Na een half uurtje wachten verschijnt de gids. Een knorrige dame in strak blauw uniform opent met een grote bos sleutels de beveiligde doorgang. Na een nauwe doorgang opent zich een grote open ruimte die volledig ingenomen wordt door de opgravingen. Het complex is veel groter dan ik dacht en ademt een aparte sfeer uit. Op een drafje worden we meegenomen naar de gebouwen uit de verschillende periodes. Jammer genoeg zegt de zogenaamde gids niets behalve dat we moeten voortmaken. Iedereen kijkt elkaar aan en niemand durft iets vragen. Een gemiste kans toch. Ik begrijp dat het zondagnamiddag is en niet leuk om te moeten werken op dit tijdstip maar waarom selecteren ze niet iemand die wel enthousiast en gedreven is om dit stukje waardevolle archeologie met de geïnteresseerde bezoeker te delen?

Ik ben de enige die af en toe bliksemsnel een foto maakt en daardoor enkele meters achterop geraak, wat me telkens een priemende blik van het geüniformeerde mens oplevert.

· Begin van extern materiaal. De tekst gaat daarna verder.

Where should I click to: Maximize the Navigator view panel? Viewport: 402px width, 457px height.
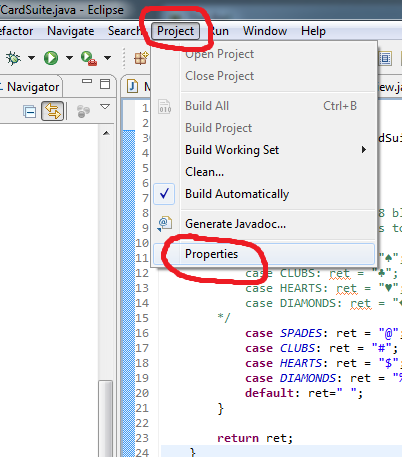pos(105,84)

Na amper 20 minuten staan we alweer buiten. Ik neem me voor om hier zeker nog een keertje terug te komen maar dan vraag ik wel vooraf een uitgebreid geleid bezoek door een ervaren gids aan. Je bent dus gewaarschuwd…

Toch ben ik ondanks dit blitzbezoek zeer onder de indruk van het complex. Enkel in dit deel van het Museo Nazionale Romano kan je namelijk de authentieke sfeer van het antieke Rome en de latere periodes daadwerkelijk proeven omdat je gewoon midden de restanten staat. Je wandelt op de antieke straatstenen, je leest de structuur van de vergane gebouwen af aan de nog aanwezige zuilen en muren. En daarom alleen al, beste lezer, beveel ik je ook dit vierde deel van het fantastische Museo Nazionale Romano van harte aan.
Adres ingang: Via delle Botteghe Oscure 31. Deze plek kom je tegen in de Romewandeling “Joodse getto en Tibereiland”.